The two translations offered here are part of an on-going project to present Baratynsky to an English-speaking readership (a sizeable selections of poems from Twilight, with commentaries by the Russian poet and critic Ilya Kutik,is included in the forthcoming number of the journal Fulcrum). They are ‘close’ rather than ‘free’ translations, aiming to convey the poet’s vision and his voice in a form that owes a good deal to the classical shaping of the original. Both poems belong to Baratynsky’s mature years, but they represent opposite poles in his thought. ‘Ultimate Death’, composed in 1828, is an extraordinary tragic vision of humanity’s rise and fall, an ecological prophecy that is bound to find a particular resonance in our own anxious age. ‘Steamship’, on the other hand, written some 15 years later, expresses a short-lived and rather unusual upsurge of optimism in the work of a poet who is characterized above all by a clear-sighted and far from optimistic view of nineteenth-century progress.     

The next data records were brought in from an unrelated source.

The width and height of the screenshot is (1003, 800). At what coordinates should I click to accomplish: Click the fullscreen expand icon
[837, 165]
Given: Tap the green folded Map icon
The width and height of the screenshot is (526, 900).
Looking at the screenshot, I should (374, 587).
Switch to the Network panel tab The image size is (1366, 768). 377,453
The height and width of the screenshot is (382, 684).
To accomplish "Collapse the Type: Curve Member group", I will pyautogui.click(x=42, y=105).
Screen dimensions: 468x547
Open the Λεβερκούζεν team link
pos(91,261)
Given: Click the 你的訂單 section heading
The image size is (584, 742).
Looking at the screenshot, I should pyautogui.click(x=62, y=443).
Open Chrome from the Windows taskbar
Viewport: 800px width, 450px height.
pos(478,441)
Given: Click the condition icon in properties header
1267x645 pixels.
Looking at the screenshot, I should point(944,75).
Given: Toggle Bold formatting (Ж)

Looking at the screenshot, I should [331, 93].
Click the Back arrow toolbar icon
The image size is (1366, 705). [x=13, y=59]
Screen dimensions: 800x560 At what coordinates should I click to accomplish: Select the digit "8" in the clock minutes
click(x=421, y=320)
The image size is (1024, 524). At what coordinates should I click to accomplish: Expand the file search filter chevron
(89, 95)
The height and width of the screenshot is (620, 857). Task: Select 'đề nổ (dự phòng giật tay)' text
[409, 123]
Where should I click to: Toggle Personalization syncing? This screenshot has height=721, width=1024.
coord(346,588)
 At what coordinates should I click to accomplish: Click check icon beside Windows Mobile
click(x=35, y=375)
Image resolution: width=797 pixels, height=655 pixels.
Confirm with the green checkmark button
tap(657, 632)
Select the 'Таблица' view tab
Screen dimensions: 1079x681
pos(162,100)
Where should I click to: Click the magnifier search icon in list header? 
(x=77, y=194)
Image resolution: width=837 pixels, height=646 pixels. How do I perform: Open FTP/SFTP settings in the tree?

Peter France                                                                 Edinburgh, April 2009


Ultimate Death

There is a way of being; but how can I
describe it? It is neither sleep, nor waking;
somewhere between the two, we walk the line
that separates insanity from reason.
Our mind is fully in control,
but at the same time we see visions roll –
each wilder, more capricious than the last –
from every side upon our heads, as if
we were abandoned to the elements
that rage across our long-lost native land;
but sometimes, under the influence of dreams,
we see a light that others cannot see.

Was it the fiction of a feverish dream
or the creation of my reckless mind,
this vision that rose up before my eyes
in the black depths of night? I cannot say,
but at that time I seemed to see revealed
what was to come in future years, events
ascended into air, developing
and shifting like the clouds, and whole epochs
from time to time lay open to my sight,
and finally I saw without a veil
the ultimate fate of everything alive.

At first the world was like a magic garden;
on every side were the marks of art and wealth –
villages, towns and cities, everywhere
palaces, fountains, theatres, everywhere
people, and all the elements obeyed
the ingenious laws that they laid down. Already
they had created artificial islands
floating upon the unruly depths of ocean.
Already they were soaring through the heights
of heaven on wilful wings of their invention.
All things on earth were breathing a new life.
All things on earth seemed lost in exultation.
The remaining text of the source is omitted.